> [TASK REQUIREMENTS]: Exactly and in full, give the records again.

** Opening DATA PROVIDED block **

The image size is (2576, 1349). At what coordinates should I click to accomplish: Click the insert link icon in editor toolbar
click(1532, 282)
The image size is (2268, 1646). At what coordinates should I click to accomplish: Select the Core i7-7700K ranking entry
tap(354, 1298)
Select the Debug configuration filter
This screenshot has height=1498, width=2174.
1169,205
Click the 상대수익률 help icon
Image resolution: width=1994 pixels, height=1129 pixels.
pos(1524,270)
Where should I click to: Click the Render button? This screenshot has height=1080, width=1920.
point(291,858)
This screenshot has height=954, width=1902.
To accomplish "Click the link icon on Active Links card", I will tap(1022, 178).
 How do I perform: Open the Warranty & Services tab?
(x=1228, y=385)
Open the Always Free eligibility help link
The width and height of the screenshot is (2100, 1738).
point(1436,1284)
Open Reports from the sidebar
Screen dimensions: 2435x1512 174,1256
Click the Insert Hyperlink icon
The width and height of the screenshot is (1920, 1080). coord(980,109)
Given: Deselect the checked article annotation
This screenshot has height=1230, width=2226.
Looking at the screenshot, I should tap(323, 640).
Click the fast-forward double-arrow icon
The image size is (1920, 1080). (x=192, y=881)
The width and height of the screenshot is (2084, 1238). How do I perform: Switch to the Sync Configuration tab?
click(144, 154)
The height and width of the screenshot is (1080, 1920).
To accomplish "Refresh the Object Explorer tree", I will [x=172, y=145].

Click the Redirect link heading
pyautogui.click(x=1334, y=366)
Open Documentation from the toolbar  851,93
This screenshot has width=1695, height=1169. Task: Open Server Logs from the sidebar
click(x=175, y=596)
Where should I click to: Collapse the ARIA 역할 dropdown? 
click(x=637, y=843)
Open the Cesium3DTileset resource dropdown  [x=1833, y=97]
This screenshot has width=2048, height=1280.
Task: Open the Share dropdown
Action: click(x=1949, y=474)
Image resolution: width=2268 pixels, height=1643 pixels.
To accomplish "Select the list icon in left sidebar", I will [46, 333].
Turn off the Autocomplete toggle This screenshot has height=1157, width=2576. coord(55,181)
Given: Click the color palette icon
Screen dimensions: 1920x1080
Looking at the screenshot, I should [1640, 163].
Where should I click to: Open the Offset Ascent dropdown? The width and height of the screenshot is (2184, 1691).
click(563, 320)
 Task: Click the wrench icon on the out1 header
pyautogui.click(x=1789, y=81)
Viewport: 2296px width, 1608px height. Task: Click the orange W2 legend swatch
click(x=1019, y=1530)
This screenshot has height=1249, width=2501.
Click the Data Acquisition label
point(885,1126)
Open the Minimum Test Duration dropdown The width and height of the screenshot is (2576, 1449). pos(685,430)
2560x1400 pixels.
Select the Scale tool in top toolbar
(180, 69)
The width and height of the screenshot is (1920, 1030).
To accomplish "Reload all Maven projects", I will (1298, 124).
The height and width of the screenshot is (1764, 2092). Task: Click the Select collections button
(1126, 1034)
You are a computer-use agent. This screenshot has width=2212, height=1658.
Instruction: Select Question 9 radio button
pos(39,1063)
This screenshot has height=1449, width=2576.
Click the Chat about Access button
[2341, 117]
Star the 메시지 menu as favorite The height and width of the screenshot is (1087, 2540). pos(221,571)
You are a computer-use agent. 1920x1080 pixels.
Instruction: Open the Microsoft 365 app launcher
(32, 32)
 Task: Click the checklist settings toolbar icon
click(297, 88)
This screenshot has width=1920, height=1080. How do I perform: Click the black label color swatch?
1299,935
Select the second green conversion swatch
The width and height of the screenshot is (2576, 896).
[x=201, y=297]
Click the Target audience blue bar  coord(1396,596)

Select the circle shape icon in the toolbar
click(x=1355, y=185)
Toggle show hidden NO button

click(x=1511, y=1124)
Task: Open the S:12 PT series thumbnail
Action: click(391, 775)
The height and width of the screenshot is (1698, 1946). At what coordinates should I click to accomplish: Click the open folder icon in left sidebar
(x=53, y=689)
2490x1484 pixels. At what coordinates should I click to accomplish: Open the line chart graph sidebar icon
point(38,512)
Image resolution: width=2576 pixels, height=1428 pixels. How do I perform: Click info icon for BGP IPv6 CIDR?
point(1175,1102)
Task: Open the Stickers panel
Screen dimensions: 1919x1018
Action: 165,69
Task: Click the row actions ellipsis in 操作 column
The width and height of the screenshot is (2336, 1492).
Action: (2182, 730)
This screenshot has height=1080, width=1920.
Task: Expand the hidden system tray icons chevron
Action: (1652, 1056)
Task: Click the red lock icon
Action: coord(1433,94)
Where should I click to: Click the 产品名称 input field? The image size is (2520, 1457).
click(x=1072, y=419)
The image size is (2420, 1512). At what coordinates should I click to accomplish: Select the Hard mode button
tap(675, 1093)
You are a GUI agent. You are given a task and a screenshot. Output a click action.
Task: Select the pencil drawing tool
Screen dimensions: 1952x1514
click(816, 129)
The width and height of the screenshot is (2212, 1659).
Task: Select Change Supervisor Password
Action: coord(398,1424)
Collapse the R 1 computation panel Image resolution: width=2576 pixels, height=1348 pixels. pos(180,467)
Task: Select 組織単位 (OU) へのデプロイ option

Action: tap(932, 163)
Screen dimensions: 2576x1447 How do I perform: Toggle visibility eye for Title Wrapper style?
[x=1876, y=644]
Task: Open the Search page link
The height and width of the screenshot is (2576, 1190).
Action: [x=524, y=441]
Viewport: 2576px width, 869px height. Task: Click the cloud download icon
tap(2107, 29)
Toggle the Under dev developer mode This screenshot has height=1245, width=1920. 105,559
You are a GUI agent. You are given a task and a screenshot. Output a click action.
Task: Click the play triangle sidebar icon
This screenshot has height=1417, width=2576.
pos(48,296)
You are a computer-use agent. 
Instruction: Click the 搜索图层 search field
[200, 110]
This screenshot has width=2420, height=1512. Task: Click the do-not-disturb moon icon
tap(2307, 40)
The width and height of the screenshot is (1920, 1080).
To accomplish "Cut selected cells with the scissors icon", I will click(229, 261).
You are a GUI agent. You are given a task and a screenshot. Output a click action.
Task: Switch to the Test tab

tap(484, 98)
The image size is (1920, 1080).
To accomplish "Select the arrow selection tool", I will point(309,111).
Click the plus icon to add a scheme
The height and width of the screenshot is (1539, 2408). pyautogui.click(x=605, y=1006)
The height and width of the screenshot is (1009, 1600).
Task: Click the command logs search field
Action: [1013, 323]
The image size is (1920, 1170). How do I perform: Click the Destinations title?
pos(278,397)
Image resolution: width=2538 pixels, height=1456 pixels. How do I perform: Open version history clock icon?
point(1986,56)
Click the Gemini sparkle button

** Closing DATA PROVIDED block **

> [EXERCISE OUTPUT]:
The image size is (2576, 1349). At what coordinates should I click to accomplish: Click the insert link icon in editor toolbar
click(1532, 282)
The image size is (2268, 1646). At what coordinates should I click to accomplish: Select the Core i7-7700K ranking entry
tap(354, 1298)
Select the Debug configuration filter
This screenshot has height=1498, width=2174.
1169,205
Click the 상대수익률 help icon
Image resolution: width=1994 pixels, height=1129 pixels.
pos(1524,270)
Where should I click to: Click the Render button? This screenshot has height=1080, width=1920.
point(291,858)
This screenshot has height=954, width=1902.
To accomplish "Click the link icon on Active Links card", I will tap(1022, 178).
 How do I perform: Open the Warranty & Services tab?
(x=1228, y=385)
Open the Always Free eligibility help link
The width and height of the screenshot is (2100, 1738).
point(1436,1284)
Open Reports from the sidebar
Screen dimensions: 2435x1512 174,1256
Click the Insert Hyperlink icon
The width and height of the screenshot is (1920, 1080). coord(980,109)
Given: Deselect the checked article annotation
This screenshot has height=1230, width=2226.
Looking at the screenshot, I should tap(323, 640).
Click the fast-forward double-arrow icon
The image size is (1920, 1080). (x=192, y=881)
The width and height of the screenshot is (2084, 1238). How do I perform: Switch to the Sync Configuration tab?
click(144, 154)
The height and width of the screenshot is (1080, 1920).
To accomplish "Refresh the Object Explorer tree", I will [x=172, y=145].

Click the Redirect link heading
pyautogui.click(x=1334, y=366)
Open Documentation from the toolbar  851,93
This screenshot has width=1695, height=1169. Task: Open Server Logs from the sidebar
click(x=175, y=596)
Where should I click to: Collapse the ARIA 역할 dropdown? 
click(x=637, y=843)
Open the Cesium3DTileset resource dropdown  [x=1833, y=97]
This screenshot has width=2048, height=1280.
Task: Open the Share dropdown
Action: click(x=1949, y=474)
Image resolution: width=2268 pixels, height=1643 pixels.
To accomplish "Select the list icon in left sidebar", I will [46, 333].
Turn off the Autocomplete toggle This screenshot has height=1157, width=2576. coord(55,181)
Given: Click the color palette icon
Screen dimensions: 1920x1080
Looking at the screenshot, I should [1640, 163].
Where should I click to: Open the Offset Ascent dropdown? The width and height of the screenshot is (2184, 1691).
click(563, 320)
 Task: Click the wrench icon on the out1 header
pyautogui.click(x=1789, y=81)
Viewport: 2296px width, 1608px height. Task: Click the orange W2 legend swatch
click(x=1019, y=1530)
This screenshot has height=1249, width=2501.
Click the Data Acquisition label
point(885,1126)
Open the Minimum Test Duration dropdown The width and height of the screenshot is (2576, 1449). pos(685,430)
2560x1400 pixels.
Select the Scale tool in top toolbar
(180, 69)
The width and height of the screenshot is (1920, 1030).
To accomplish "Reload all Maven projects", I will (1298, 124).
The height and width of the screenshot is (1764, 2092). Task: Click the Select collections button
(1126, 1034)
You are a computer-use agent. This screenshot has width=2212, height=1658.
Instruction: Select Question 9 radio button
pos(39,1063)
This screenshot has height=1449, width=2576.
Click the Chat about Access button
[2341, 117]
Star the 메시지 menu as favorite The height and width of the screenshot is (1087, 2540). pos(221,571)
You are a computer-use agent. 1920x1080 pixels.
Instruction: Open the Microsoft 365 app launcher
(32, 32)
 Task: Click the checklist settings toolbar icon
click(297, 88)
This screenshot has width=1920, height=1080. How do I perform: Click the black label color swatch?
1299,935
Select the second green conversion swatch
The width and height of the screenshot is (2576, 896).
[x=201, y=297]
Click the Target audience blue bar  coord(1396,596)

Select the circle shape icon in the toolbar
click(x=1355, y=185)
Toggle show hidden NO button

click(x=1511, y=1124)
Task: Open the S:12 PT series thumbnail
Action: click(391, 775)
The height and width of the screenshot is (1698, 1946). At what coordinates should I click to accomplish: Click the open folder icon in left sidebar
(x=53, y=689)
2490x1484 pixels. At what coordinates should I click to accomplish: Open the line chart graph sidebar icon
point(38,512)
Image resolution: width=2576 pixels, height=1428 pixels. How do I perform: Click info icon for BGP IPv6 CIDR?
point(1175,1102)
Task: Open the Stickers panel
Screen dimensions: 1919x1018
Action: 165,69
Task: Click the row actions ellipsis in 操作 column
The width and height of the screenshot is (2336, 1492).
Action: (2182, 730)
This screenshot has height=1080, width=1920.
Task: Expand the hidden system tray icons chevron
Action: (1652, 1056)
Task: Click the red lock icon
Action: coord(1433,94)
Where should I click to: Click the 产品名称 input field? The image size is (2520, 1457).
click(x=1072, y=419)
The image size is (2420, 1512). At what coordinates should I click to accomplish: Select the Hard mode button
tap(675, 1093)
You are a GUI agent. You are given a task and a screenshot. Output a click action.
Task: Select the pencil drawing tool
Screen dimensions: 1952x1514
click(816, 129)
The width and height of the screenshot is (2212, 1659).
Task: Select Change Supervisor Password
Action: coord(398,1424)
Collapse the R 1 computation panel Image resolution: width=2576 pixels, height=1348 pixels. pos(180,467)
Task: Select 組織単位 (OU) へのデプロイ option

Action: tap(932, 163)
Screen dimensions: 2576x1447 How do I perform: Toggle visibility eye for Title Wrapper style?
[x=1876, y=644]
Task: Open the Search page link
The height and width of the screenshot is (2576, 1190).
Action: [x=524, y=441]
Viewport: 2576px width, 869px height. Task: Click the cloud download icon
tap(2107, 29)
Toggle the Under dev developer mode This screenshot has height=1245, width=1920. 105,559
You are a GUI agent. You are given a task and a screenshot. Output a click action.
Task: Click the play triangle sidebar icon
This screenshot has height=1417, width=2576.
pos(48,296)
You are a computer-use agent. 
Instruction: Click the 搜索图层 search field
[200, 110]
This screenshot has width=2420, height=1512. Task: Click the do-not-disturb moon icon
tap(2307, 40)
The width and height of the screenshot is (1920, 1080).
To accomplish "Cut selected cells with the scissors icon", I will click(229, 261).
You are a GUI agent. You are given a task and a screenshot. Output a click action.
Task: Switch to the Test tab

tap(484, 98)
The image size is (1920, 1080).
To accomplish "Select the arrow selection tool", I will point(309,111).
Click the plus icon to add a scheme
The height and width of the screenshot is (1539, 2408). pyautogui.click(x=605, y=1006)
The height and width of the screenshot is (1009, 1600).
Task: Click the command logs search field
Action: [1013, 323]
The image size is (1920, 1170). How do I perform: Click the Destinations title?
pos(278,397)
Image resolution: width=2538 pixels, height=1456 pixels. How do I perform: Open version history clock icon?
point(1986,56)
Click the Gemini sparkle button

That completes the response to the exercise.